Instructions for the task: Output the data word for word. Begin at its first line and end at the line with "北区 (459, 2397)".

--------------------------------------------------

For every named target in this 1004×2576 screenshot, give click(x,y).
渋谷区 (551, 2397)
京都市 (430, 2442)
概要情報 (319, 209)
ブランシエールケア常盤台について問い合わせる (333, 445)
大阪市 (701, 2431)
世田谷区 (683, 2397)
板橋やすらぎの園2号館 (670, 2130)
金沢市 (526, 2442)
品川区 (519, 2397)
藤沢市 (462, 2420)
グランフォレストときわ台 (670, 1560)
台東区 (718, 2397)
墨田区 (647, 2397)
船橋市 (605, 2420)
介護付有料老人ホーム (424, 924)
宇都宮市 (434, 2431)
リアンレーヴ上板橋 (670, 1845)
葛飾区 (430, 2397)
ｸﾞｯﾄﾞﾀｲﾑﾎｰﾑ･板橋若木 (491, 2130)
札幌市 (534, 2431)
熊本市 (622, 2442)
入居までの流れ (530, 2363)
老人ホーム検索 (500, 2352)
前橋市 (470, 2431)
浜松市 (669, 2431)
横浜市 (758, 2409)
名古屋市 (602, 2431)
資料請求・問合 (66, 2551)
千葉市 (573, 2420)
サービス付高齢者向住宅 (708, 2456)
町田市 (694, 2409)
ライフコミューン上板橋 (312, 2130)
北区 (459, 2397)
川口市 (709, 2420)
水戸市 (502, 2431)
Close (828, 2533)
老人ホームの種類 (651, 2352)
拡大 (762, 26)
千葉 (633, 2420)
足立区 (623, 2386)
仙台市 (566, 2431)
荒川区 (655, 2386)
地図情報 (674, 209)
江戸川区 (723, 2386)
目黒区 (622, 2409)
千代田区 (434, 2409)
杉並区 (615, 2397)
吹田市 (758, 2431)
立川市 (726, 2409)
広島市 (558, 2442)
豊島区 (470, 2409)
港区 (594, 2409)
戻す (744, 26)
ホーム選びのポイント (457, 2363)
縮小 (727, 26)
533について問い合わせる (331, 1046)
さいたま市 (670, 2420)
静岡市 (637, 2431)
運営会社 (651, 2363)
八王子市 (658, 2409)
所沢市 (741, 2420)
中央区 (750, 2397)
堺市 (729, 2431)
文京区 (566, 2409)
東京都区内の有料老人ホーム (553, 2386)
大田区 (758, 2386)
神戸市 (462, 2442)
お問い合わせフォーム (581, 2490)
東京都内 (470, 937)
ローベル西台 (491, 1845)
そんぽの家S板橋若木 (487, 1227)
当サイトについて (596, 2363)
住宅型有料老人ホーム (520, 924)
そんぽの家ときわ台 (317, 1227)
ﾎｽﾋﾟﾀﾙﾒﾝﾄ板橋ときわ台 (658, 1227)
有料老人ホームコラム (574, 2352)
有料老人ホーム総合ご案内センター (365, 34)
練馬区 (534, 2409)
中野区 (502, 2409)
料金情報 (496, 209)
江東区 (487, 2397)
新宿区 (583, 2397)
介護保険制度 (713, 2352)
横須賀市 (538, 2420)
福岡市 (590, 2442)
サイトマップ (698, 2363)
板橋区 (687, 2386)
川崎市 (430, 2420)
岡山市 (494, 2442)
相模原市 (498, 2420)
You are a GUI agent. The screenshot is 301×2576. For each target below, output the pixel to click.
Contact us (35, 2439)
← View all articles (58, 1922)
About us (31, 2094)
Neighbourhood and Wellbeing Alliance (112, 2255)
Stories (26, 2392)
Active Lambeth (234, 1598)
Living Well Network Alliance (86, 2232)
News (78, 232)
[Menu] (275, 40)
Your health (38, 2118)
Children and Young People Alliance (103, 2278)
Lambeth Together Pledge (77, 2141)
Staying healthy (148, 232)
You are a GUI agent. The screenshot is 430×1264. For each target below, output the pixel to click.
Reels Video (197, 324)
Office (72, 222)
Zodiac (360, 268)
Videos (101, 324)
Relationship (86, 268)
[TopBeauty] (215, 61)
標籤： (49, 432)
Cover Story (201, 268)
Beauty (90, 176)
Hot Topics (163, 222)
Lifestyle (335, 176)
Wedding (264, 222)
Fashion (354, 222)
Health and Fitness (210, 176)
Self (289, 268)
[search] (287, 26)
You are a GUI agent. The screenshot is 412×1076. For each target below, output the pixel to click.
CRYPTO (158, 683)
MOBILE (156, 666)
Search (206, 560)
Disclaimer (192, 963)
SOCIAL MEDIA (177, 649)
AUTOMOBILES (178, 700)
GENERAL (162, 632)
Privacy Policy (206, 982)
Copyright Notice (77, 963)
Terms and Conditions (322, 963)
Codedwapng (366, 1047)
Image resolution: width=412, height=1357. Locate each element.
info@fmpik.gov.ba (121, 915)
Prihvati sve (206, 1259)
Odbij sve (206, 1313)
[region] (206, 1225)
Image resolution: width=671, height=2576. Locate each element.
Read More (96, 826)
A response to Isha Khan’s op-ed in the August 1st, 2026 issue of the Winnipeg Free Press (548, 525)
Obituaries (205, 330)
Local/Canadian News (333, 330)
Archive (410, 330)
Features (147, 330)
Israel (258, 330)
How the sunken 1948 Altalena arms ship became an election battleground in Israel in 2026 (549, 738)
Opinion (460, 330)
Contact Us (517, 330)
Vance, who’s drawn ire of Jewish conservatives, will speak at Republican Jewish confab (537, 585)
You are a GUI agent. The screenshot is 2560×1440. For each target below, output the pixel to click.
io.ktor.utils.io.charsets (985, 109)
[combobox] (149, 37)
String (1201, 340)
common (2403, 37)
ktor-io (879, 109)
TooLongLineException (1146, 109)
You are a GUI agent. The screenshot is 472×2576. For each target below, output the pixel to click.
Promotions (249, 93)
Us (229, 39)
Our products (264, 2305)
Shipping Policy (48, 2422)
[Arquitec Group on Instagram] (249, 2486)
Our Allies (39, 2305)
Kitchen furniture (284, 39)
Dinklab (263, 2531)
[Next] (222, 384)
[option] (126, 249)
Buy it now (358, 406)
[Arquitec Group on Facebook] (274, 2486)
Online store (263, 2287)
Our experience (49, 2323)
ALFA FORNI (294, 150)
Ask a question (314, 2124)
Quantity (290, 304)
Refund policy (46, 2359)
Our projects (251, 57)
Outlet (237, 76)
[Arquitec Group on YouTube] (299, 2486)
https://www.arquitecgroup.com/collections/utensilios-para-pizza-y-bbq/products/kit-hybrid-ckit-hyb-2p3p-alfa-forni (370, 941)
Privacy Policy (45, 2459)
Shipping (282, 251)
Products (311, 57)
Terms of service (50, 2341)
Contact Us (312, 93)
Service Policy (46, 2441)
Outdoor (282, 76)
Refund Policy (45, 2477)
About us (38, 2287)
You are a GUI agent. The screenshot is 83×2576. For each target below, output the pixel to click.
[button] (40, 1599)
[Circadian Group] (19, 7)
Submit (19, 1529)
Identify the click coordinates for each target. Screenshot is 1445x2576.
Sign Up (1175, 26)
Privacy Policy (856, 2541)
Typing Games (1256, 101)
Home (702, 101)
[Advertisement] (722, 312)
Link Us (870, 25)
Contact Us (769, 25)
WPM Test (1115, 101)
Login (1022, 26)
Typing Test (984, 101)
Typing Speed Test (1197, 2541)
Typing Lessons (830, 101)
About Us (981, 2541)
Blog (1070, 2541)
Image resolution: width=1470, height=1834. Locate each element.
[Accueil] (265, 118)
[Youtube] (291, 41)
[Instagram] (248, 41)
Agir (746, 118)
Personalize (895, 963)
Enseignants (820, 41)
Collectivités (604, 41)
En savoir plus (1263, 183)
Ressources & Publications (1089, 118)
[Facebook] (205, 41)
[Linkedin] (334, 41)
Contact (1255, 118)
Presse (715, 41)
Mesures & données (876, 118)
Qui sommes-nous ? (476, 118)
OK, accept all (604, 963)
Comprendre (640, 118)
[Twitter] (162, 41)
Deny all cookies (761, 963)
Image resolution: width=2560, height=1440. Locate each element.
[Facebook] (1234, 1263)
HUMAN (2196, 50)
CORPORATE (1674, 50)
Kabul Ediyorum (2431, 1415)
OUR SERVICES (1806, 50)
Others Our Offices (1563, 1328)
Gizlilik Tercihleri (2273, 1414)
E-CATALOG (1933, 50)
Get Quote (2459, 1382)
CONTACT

--------------------------------------------------

Exercise answer:
For every named target in this 1004×2576 screenshot, give click(x,y).
渋谷区 (551, 2397)
京都市 (430, 2442)
概要情報 (319, 209)
ブランシエールケア常盤台について問い合わせる (333, 445)
大阪市 (701, 2431)
世田谷区 (683, 2397)
板橋やすらぎの園2号館 (670, 2130)
金沢市 (526, 2442)
品川区 (519, 2397)
藤沢市 (462, 2420)
グランフォレストときわ台 (670, 1560)
台東区 (718, 2397)
墨田区 (647, 2397)
船橋市 (605, 2420)
介護付有料老人ホーム (424, 924)
宇都宮市 (434, 2431)
リアンレーヴ上板橋 (670, 1845)
葛飾区 (430, 2397)
ｸﾞｯﾄﾞﾀｲﾑﾎｰﾑ･板橋若木 (491, 2130)
札幌市 (534, 2431)
熊本市 (622, 2442)
入居までの流れ (530, 2363)
老人ホーム検索 (500, 2352)
前橋市 (470, 2431)
浜松市 (669, 2431)
横浜市 (758, 2409)
名古屋市 (602, 2431)
資料請求・問合 (66, 2551)
千葉市 (573, 2420)
サービス付高齢者向住宅 (708, 2456)
町田市 (694, 2409)
ライフコミューン上板橋 (312, 2130)
北区 (459, 2397)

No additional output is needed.